Im Streit ist, ob der Beklagte dem Kläger Prozesszinsen für eine Ausgleichsforderung des Klägers für die Zeit der Rechtshängigkeit des Ausgleichsanspruchs vom 7.3.2007 (Rechtshängigkeit) bis zur Begleichung der Forderung am 29.11.2007 zu zahlen hat.

Zwischen dem Kläger als örtlichen Träger der Sozialhilfe und dem Beklagten als überörtlichen Sozialhilfeträger war die Erstattung von Kosten für erbrachte Hilfeleistungen in Höhe von 9.399,02 Euro im Streit. Das Sozialgericht (SG) Potsdam hat den Beklagten zur Zahlung verurteilt, hinsichtlich der Zinsforderung aber die Klage abgewiesen (Urteil vom 24.10.2007). Das Landessozialgericht (LSG) Berlin-Brandenburg hat die hinsichtlich der Zinsforderung geführte Berufung des Klägers zurückgewiesen (Urteil vom 12.9.2008) und zur Begründung im Wesentlichen ausgeführt, für das Begehren des Klägers gebe es keine Rechtsgrundlage. § 108 Abs 2 Zehntes Buch Sozialgesetzbuch - Sozialverwaltungsverfahren und Sozialdatenschutz - (SGB X) gewähre einen Zinsanspruch für Träger der Sozialhilfe nur gegenüber "anderen Leistungsträgern", womit andere Sozialleistungsträger gemeint seien; zwischen unterschiedlichen Trägern der Sozialhilfe sehe das Gesetz einen Verzinsungsanspruch nicht vor. Mangels planwidriger Regelungslücke sei auch § 291 Satz 1 Bürgerliches Gesetzbuch (BGB) nicht entsprechend anwendbar. Denn diese Vorschrift ziele auf eine typische Interessenlage des Privatrechts ab, in der Kapital zur Deckung des Lebensunterhalts oder des Geschäftsbetriebs unerlässlich sei oder verwendet werde, um es zu vermehren. Eine solche Interessenlage bestehe jedenfalls im Verhältnis zwischen Gebietskörperschaften bzw Verbänden von Gebietskörperschaften nicht.

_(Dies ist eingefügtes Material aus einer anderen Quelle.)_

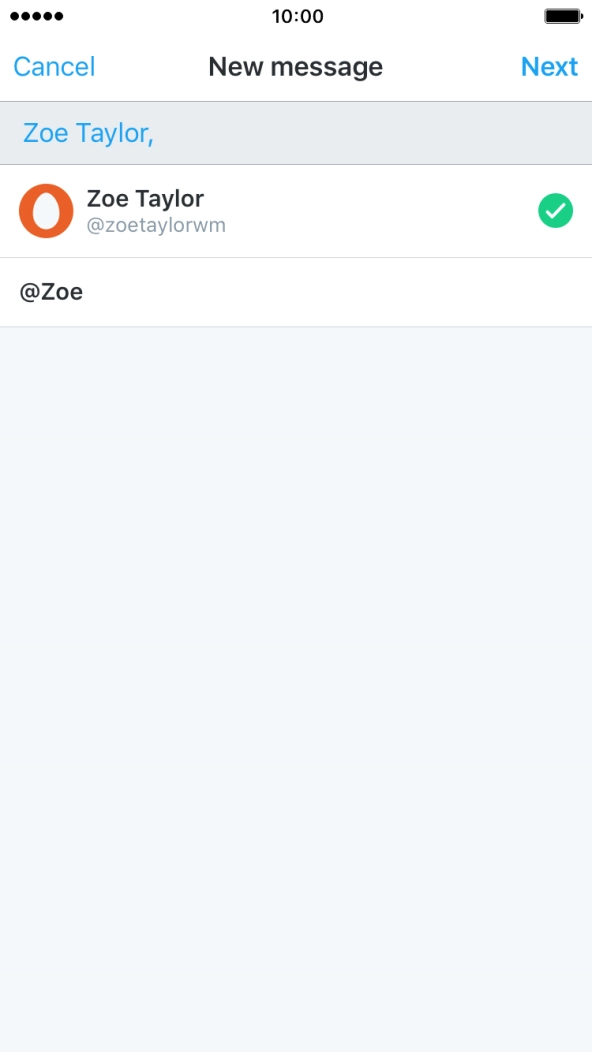Proceed with the Next button
Screen dimensions: 592x1052
pos(549,66)
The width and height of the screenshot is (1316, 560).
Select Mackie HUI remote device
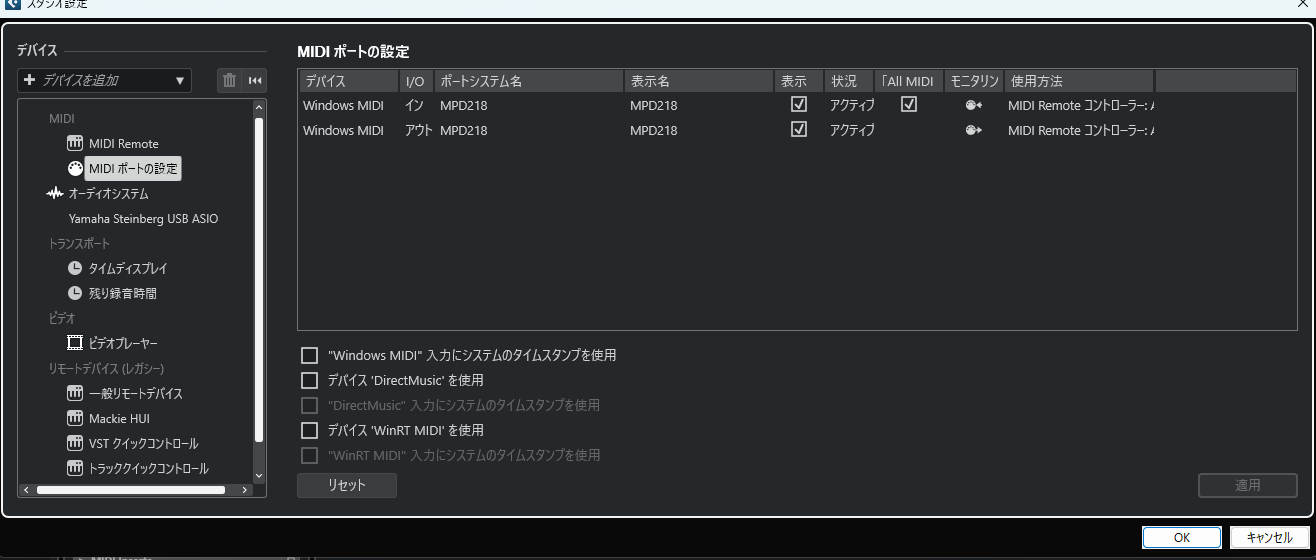tap(119, 418)
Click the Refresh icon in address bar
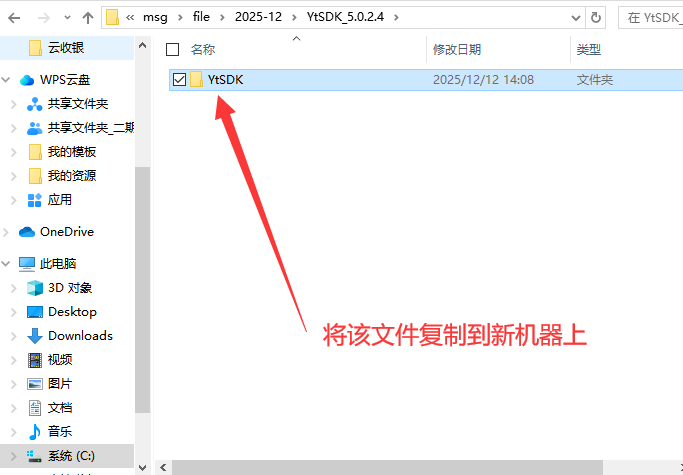 [596, 17]
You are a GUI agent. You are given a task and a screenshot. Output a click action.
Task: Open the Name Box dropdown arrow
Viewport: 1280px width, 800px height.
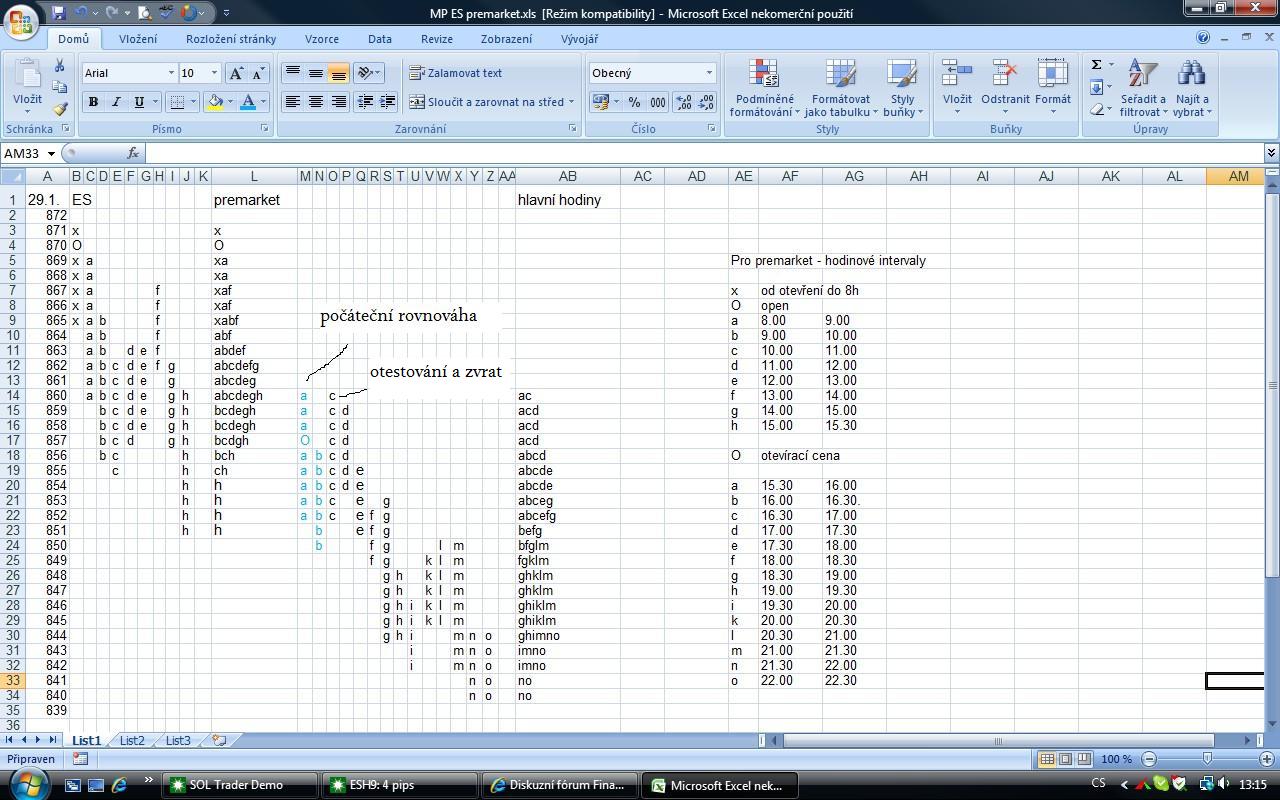51,153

Mit der vom LSG zugelassenen Revision rügt der Kläger sinngemäß die Verletzung materiellen Rechts (§ 291 BGB analog). Er verweist darauf, dass nach der Rechtsprechung des Bundesverwaltungsgerichts (BVerwG) Prozesszinsen in analoger Anwendung von § 291 BGB zuerkannt worden seien, solange (bis 31.12.2004) derartige Rechtsstreite vor den Verwaltungsgerichten auszutragen gewesen seien. Zur Begründung führt er weiter aus, entgegenstehende Rechtsprechung des Bundessozialgerichts (BSG) sei überholt; spätestens mit der Neufassung des Kostenrechts im sozialgerichtlichen Verfahren zum 2.1.2002 könnten aus der Kostenregelung im Sozialgerichtsgesetz (SGG) jedenfalls in den von § 197a Abs 1 Satz 1 SGG erfassten Streitigkeiten keine Argumente mehr für den Ausschluss von Prozesszinsen gewonnen werden. Überdies nehme gerade im Bereich der Sozialversicherung der Kostendruck infolge politisch gewollten Wettbewerbs der Träger untereinander zu.

Der Kläger beantragt,

das Urteil des LSG aufzuheben und das Urteil des SG abzuändern sowie den Beklagten zu verurteilen, für die Zeit vom 7.3. bis 29.11.2007 Prozesszinsen in Höhe von 5 % über dem Basiszinssatz aus 9.399,02 Euro an ihn zu zahlen.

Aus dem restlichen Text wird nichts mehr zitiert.